** WHAT IS BEING ASKED **
Leave every picture out, and give again exactly the lines from the one containing "PressLayouts (857, 944)" through the end of the listing.

SOURCE MATERIAL: Begin

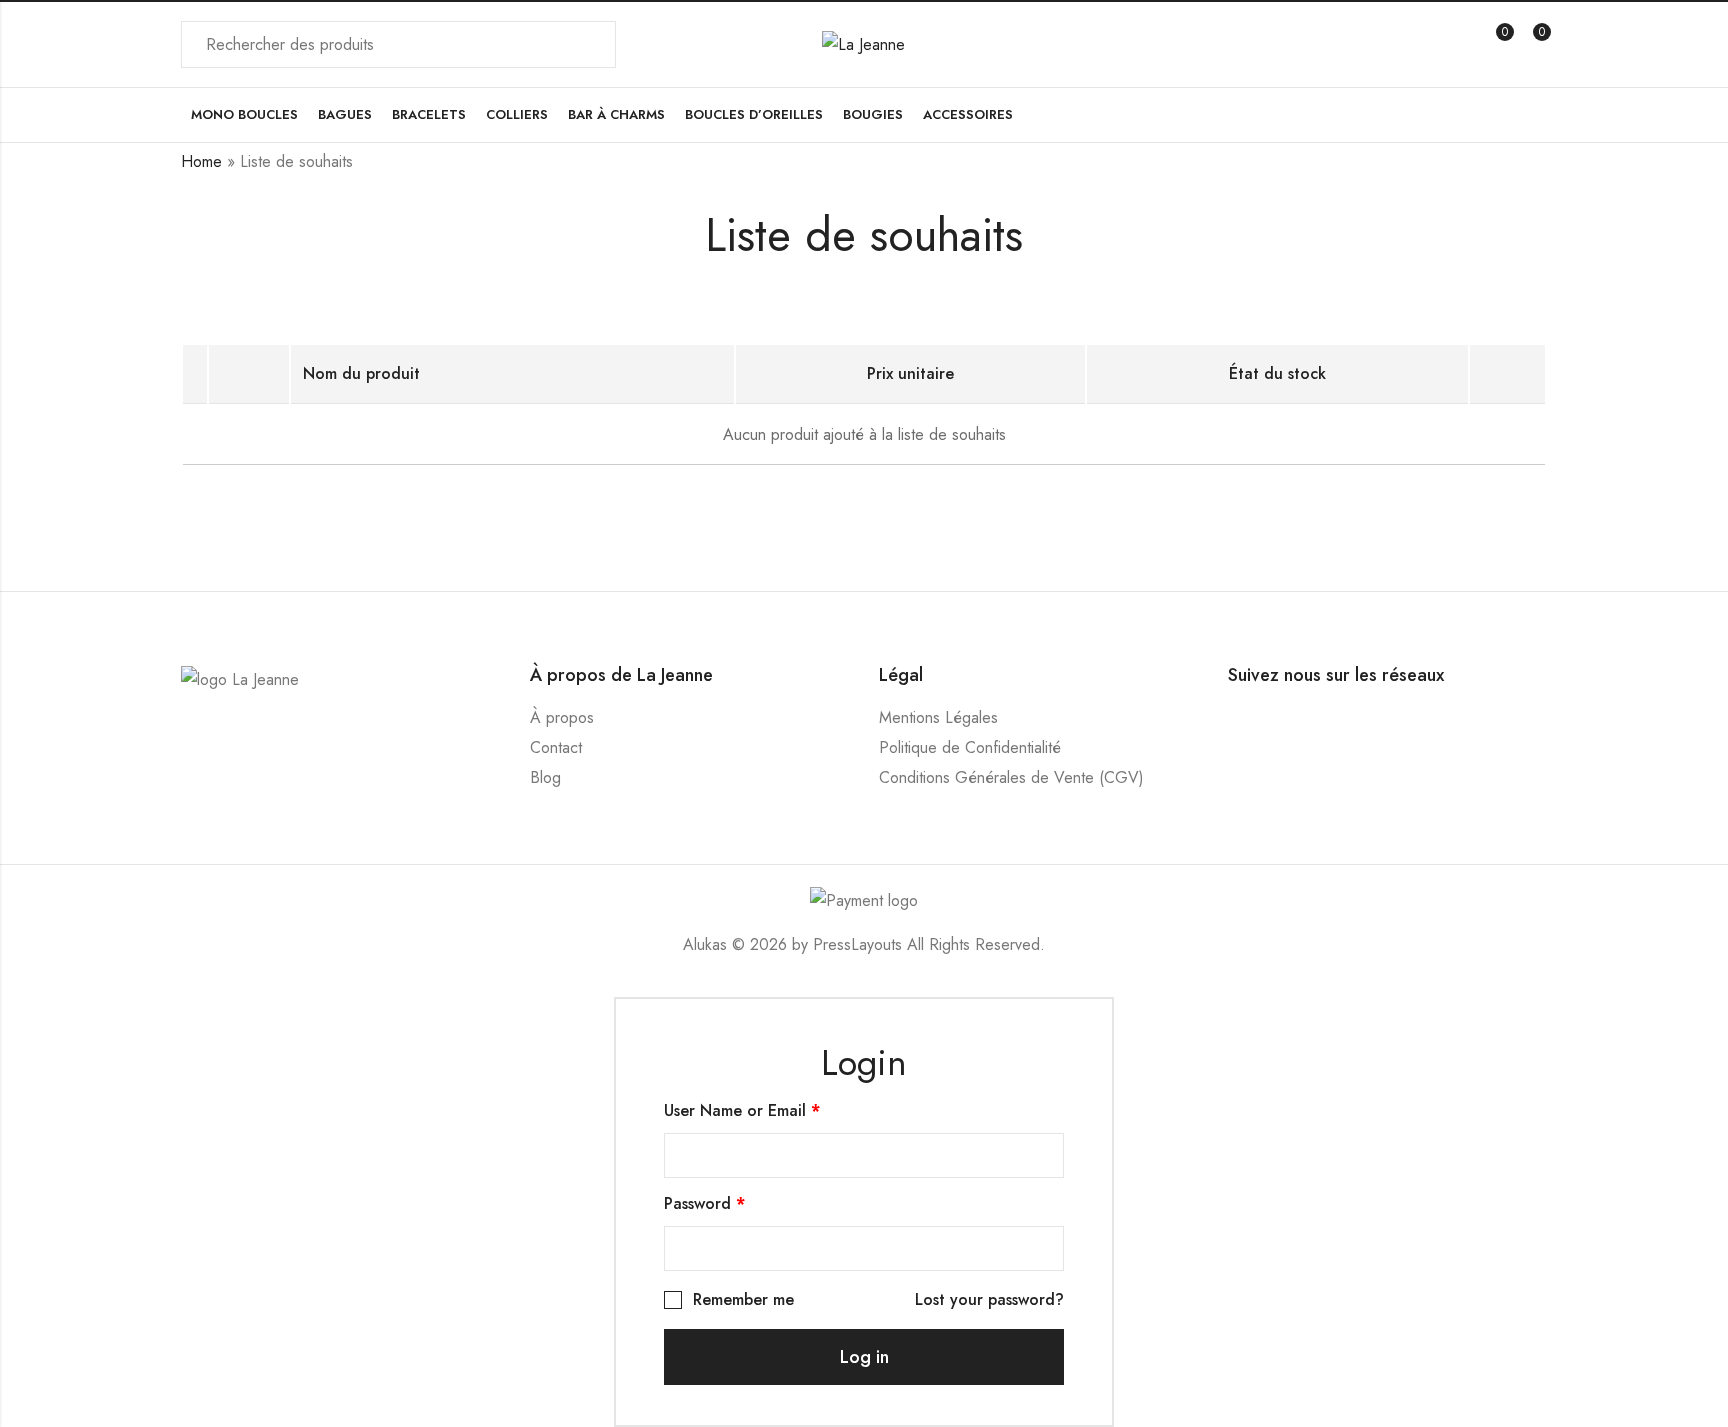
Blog (545, 777)
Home (201, 161)
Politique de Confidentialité (970, 747)
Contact (556, 747)
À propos (562, 717)
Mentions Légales (938, 717)
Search (589, 45)
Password (704, 1203)
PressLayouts (857, 944)
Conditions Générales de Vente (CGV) (1011, 777)
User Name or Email (742, 1110)
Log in (864, 1357)
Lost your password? (989, 1299)
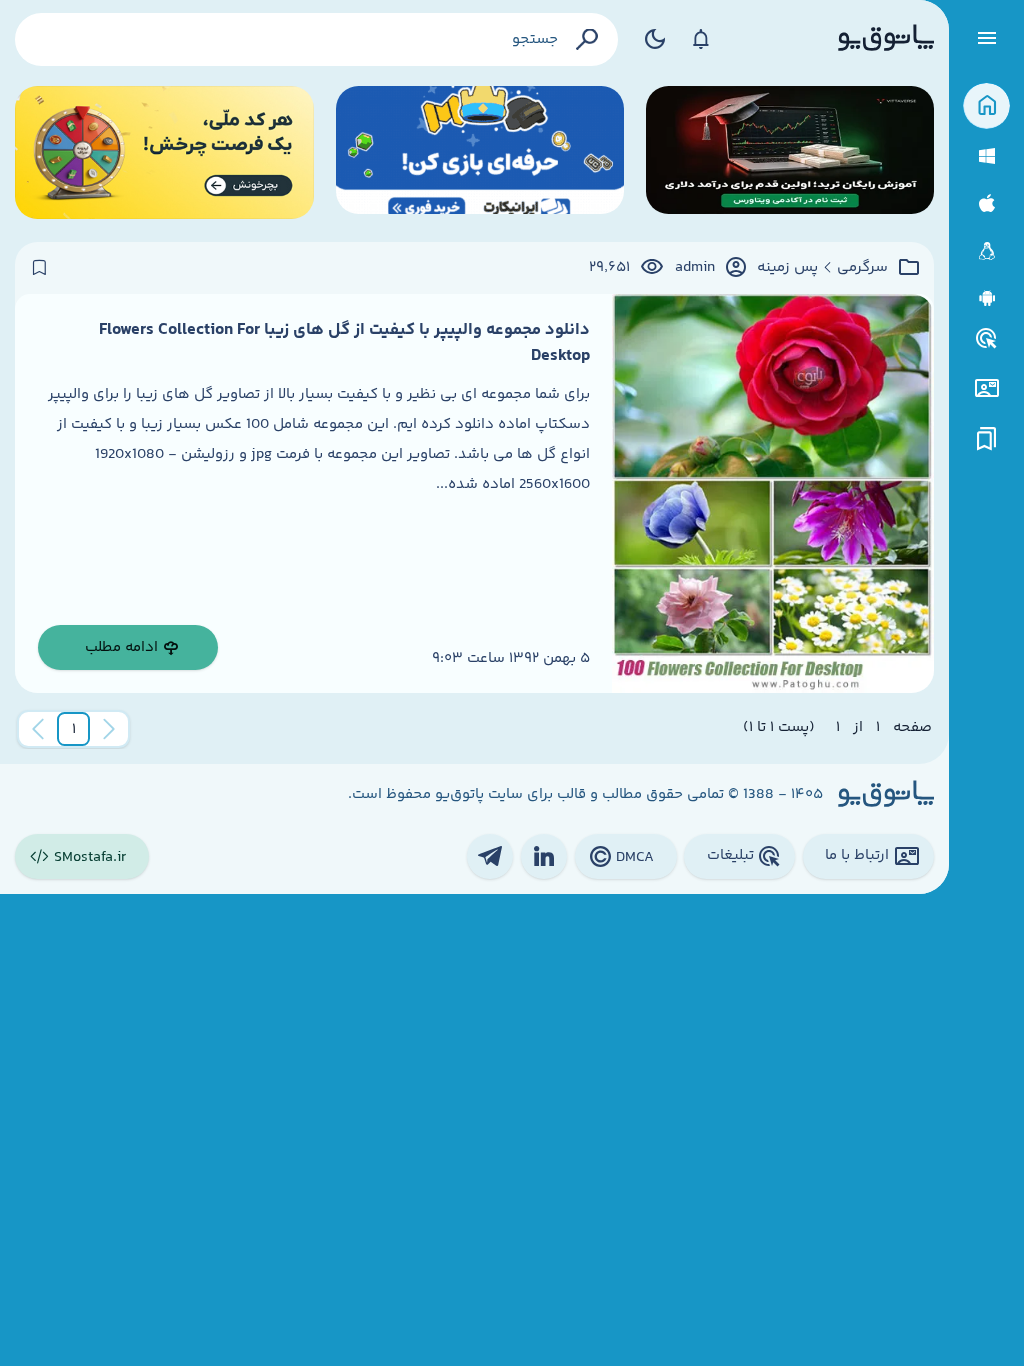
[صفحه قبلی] (109, 729)
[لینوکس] (986, 251)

SOURCE MATERIAL: End

** RESULT BELOW **
PressLayouts (857, 944)
Conditions Générales de Vente (CGV) (1011, 777)
User Name or Email (742, 1110)
Log in (864, 1357)
Lost your password? (989, 1299)
[صفحه قبلی] (109, 729)
[لینوکس] (986, 251)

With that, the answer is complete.